Die 39 Stufen

von
John Buchan und Alfred Hitchcock

 

 

 

Ein Krimi ganz anderer Art

 

 

Theater am Kurfürstendamm

 Regie: Ingolf Lück und Hans Kieseier, Ausstattung: Gabriella Ausonio; Musik: Ingolf Lück

mit: Ingolf Lück, Nicola Ransom, Alexis Kara, Oliver Dupont

 
Dies ist kein Krimi im üblichen Sinne - dass es uns graust und gruselt und wir es vor Spannung nicht mehr aushalten. Ursprünglich schon, da haben die beiden berühmten Autoren eine spannungsgeladene knisternde Story geschrieben und verfilmt bis zum genialem Schlusspfiff, wo sich der Handlungsbogen wieder schließt.
Aber wie bekommt man so eine so großartige, ironisch und effektreich in Szene umgesetzte Geschichte auf die Bühne?
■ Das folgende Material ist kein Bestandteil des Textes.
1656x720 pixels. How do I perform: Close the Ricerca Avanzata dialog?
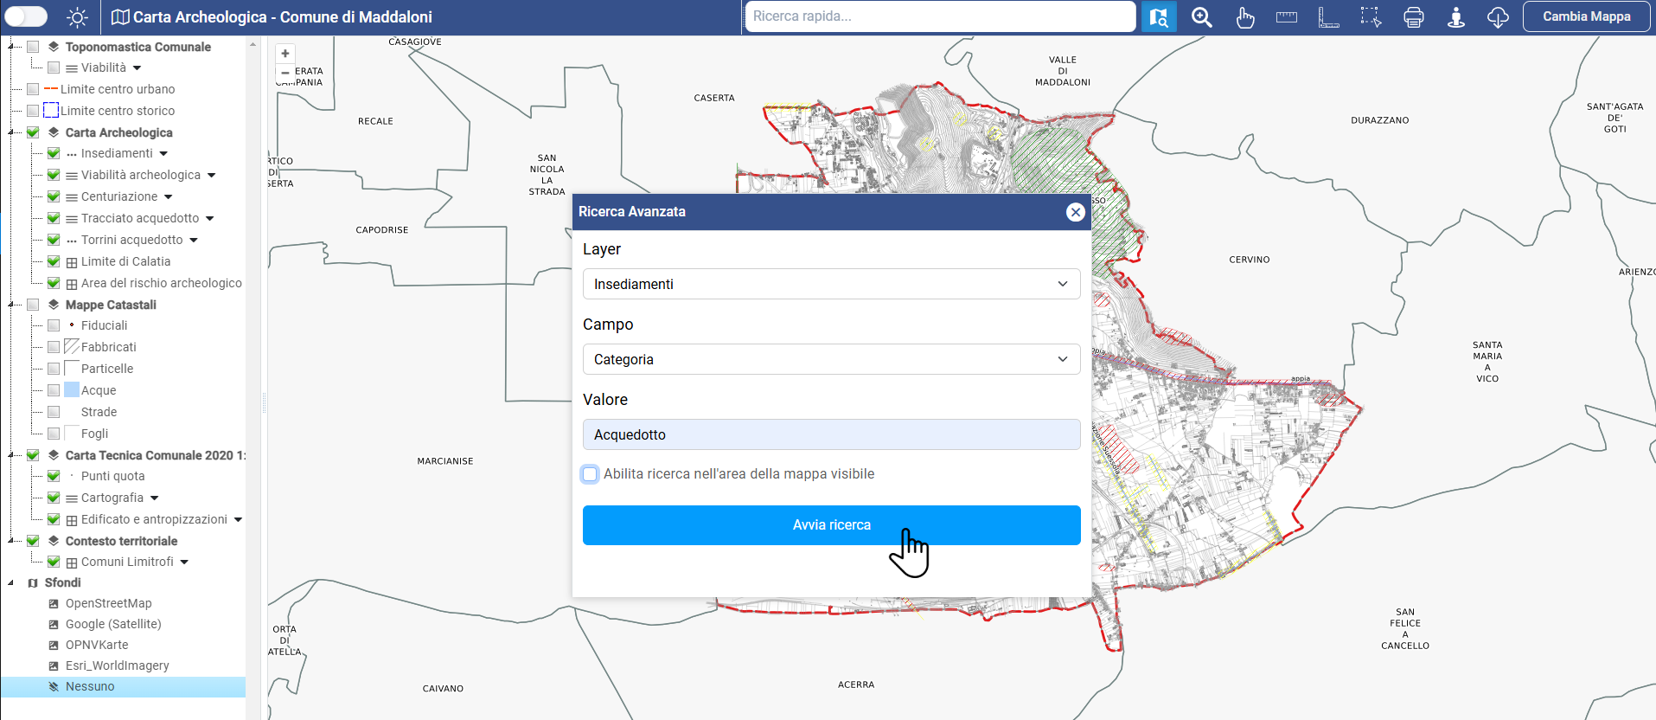click(1075, 212)
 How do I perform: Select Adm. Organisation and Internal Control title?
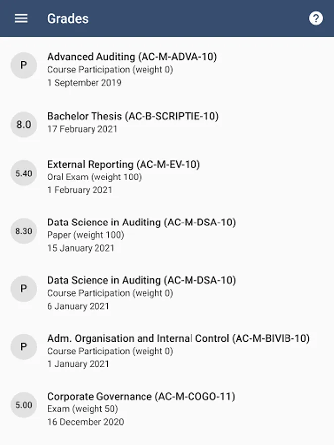(x=178, y=339)
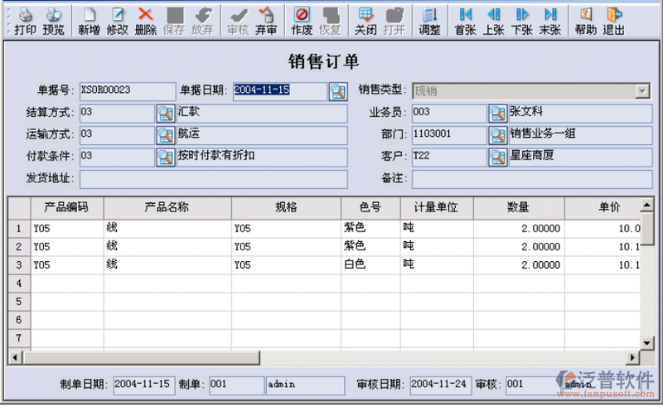The width and height of the screenshot is (663, 407).
Task: Click 弃审 to unapprove the order
Action: [266, 21]
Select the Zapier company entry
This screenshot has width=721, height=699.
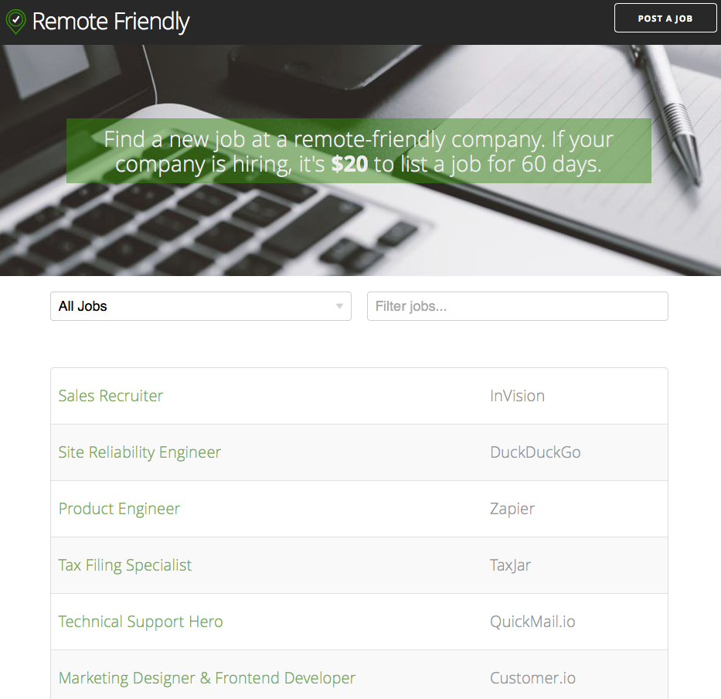pos(512,509)
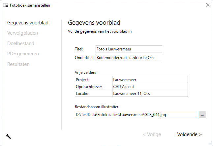Jump to the Resultaten step
Screen dimensions: 213x146
click(18, 64)

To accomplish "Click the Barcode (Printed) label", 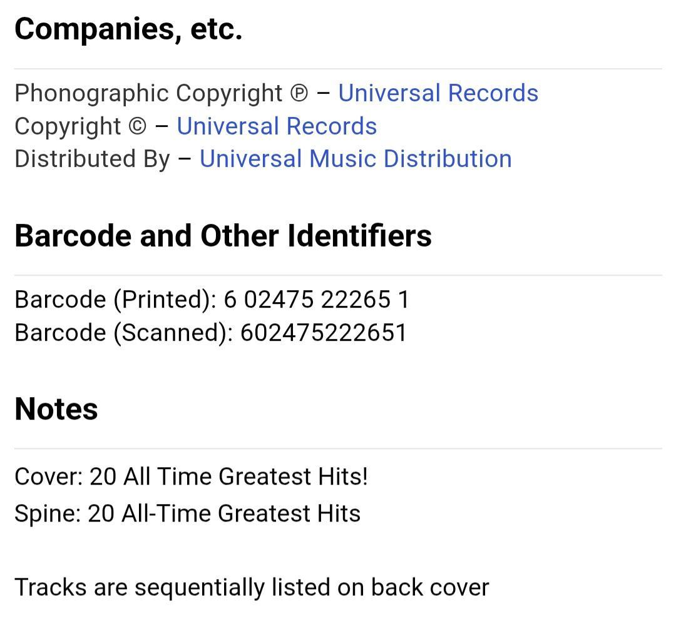I will point(116,300).
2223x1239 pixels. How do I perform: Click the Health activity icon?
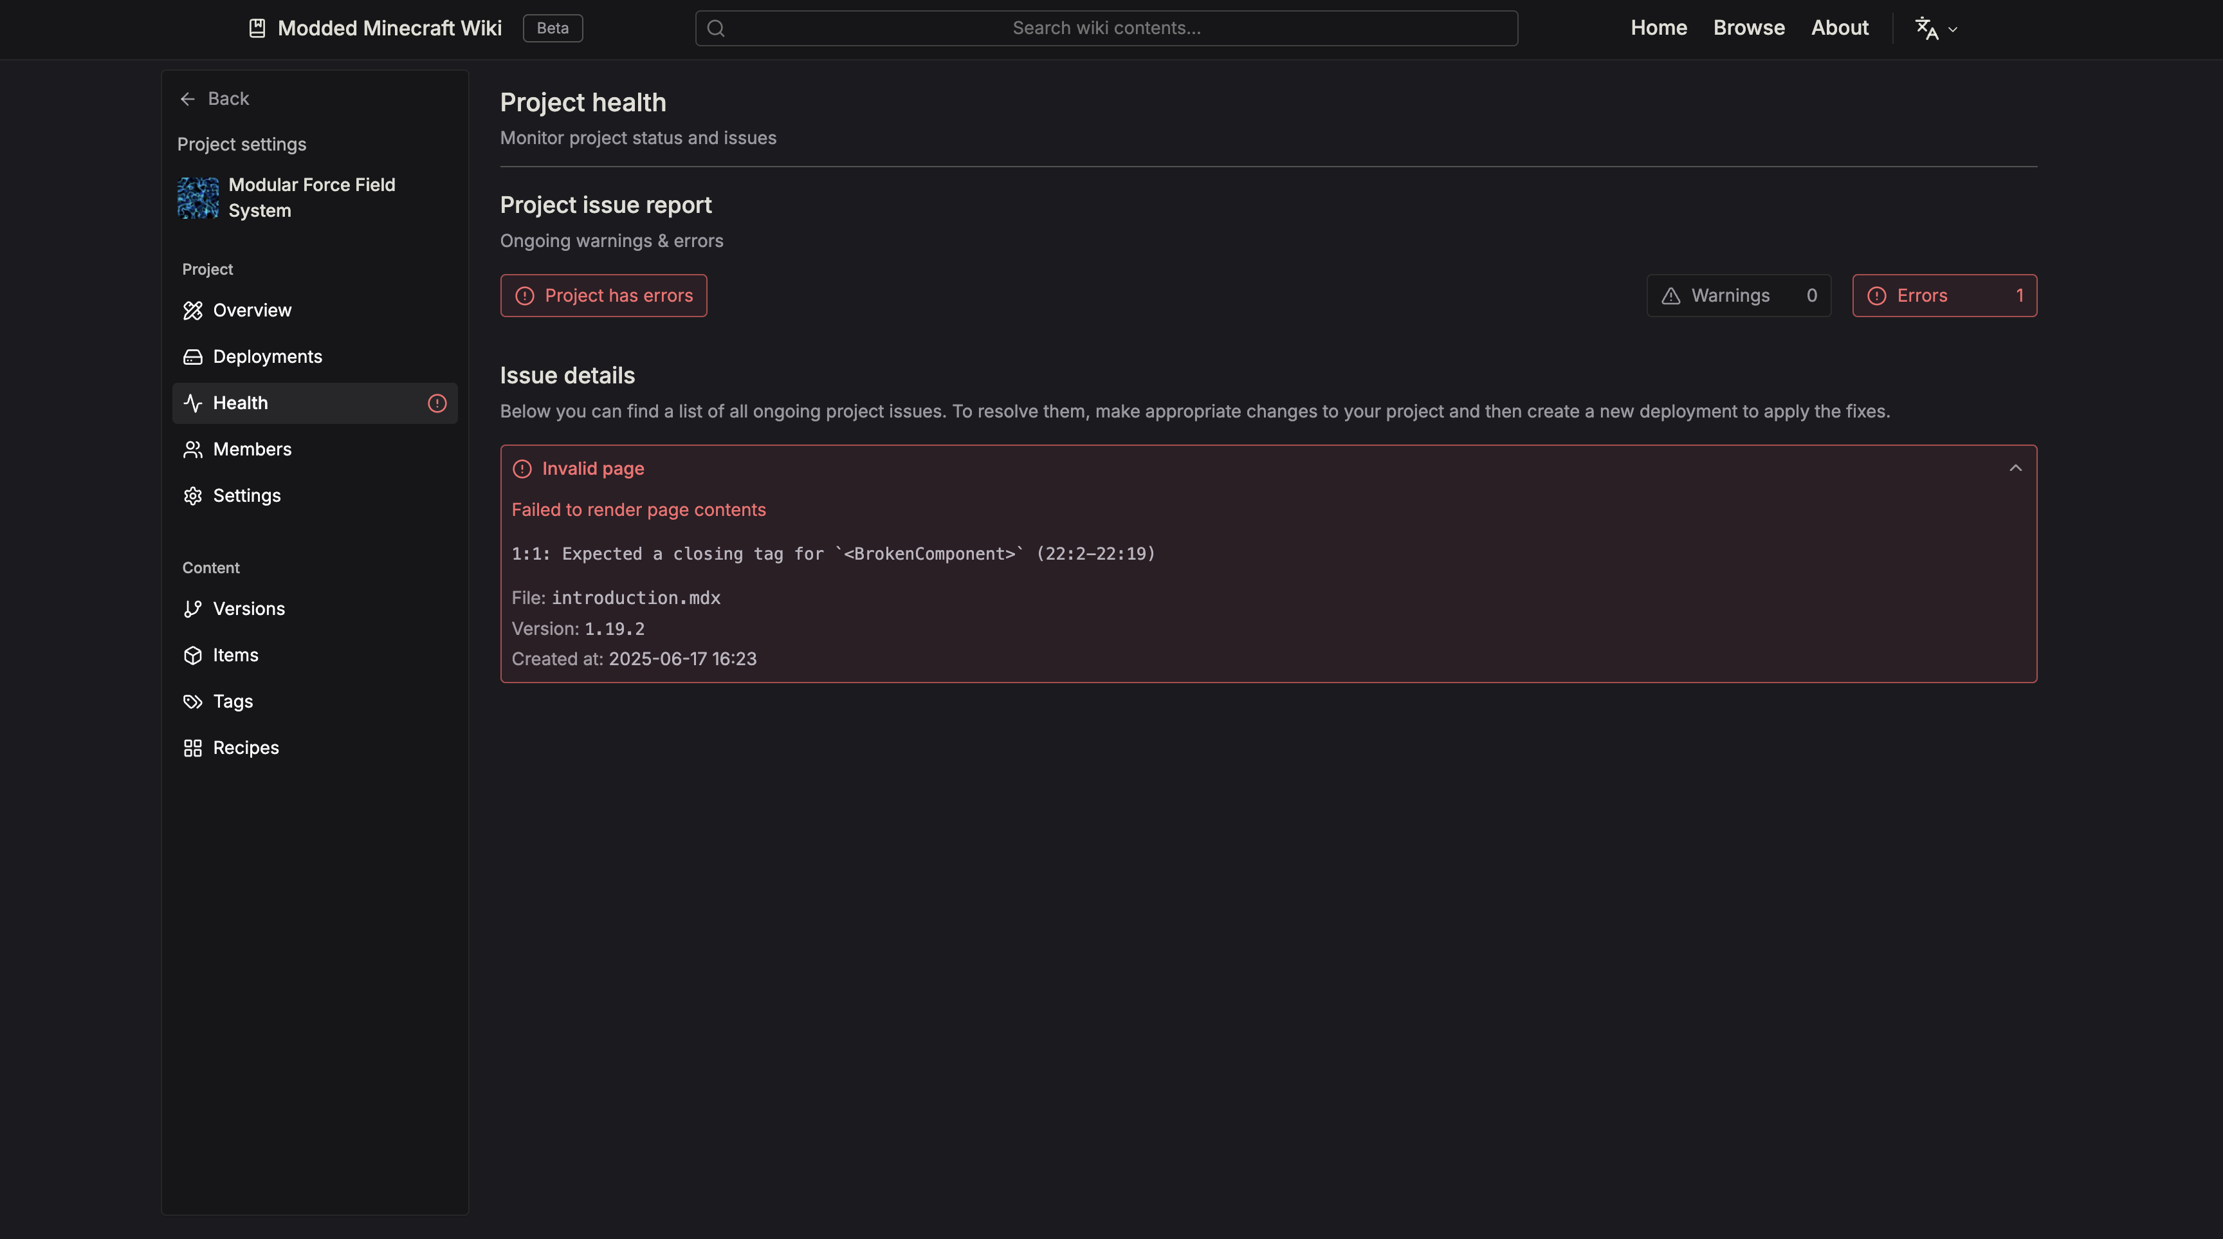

Zumal die Handlung mittlerweile hinreichend bekannt ist und kaum noch Überraschung verspricht und der große Hitchcock ohnehin unübertroffen bleibt? Patrick Barlox hat sich eine vielfach prämierte Bühnenfassung ausgedacht, und die ist schlichtweg überzeguend.
Er simuliert einfach alle brillanten Einfälle des Films in stilisierter Form, läßt vier Schauspieler in mehr als 50 Rollen auftreten, während der Hauptdarsteller, jener Richard Hannay, der - natürlich - unschuldig eines Mordes verdächtigt wird und sich vor Polizei und den Ganoven des Spionageringes "Die 39 Stufen" nun durch Nacht und Nebel hechtet, alle Hindernisse in einer abenteuerlichen Suche nach dem Geheimnis von London nach Schottland und zurück grandios bewältigt. Ingolf Lück, der diesen standfesten mutigen Vaterlandsretter spielt, führt auch Regie, lässt die Handlung blitzschnell rotieren, gönnt den hervorragenden Komödianten kaum Minuten zum Rollenwechsel, führt gescheit und witzig und mit wenig Requisiten (4 Stühle, eine Tür) durch die Turbulenzen der Liebe und Intrige, durch Kampf und Mord, karikiert Fluchtszenen über die Forth Bridge, Stunts aus rüttelnden Zügen, Verfolgungsjagden in Oldtimern und Hubschraubern, die wie Fledermäuse als Schattenspiel hinter einer hellen Leinwand im Sturzflug heranjagen. Verirrung und Verwirrung im schottischen Hochland und schließlich das überraschende Finale im Londoner Palladium... 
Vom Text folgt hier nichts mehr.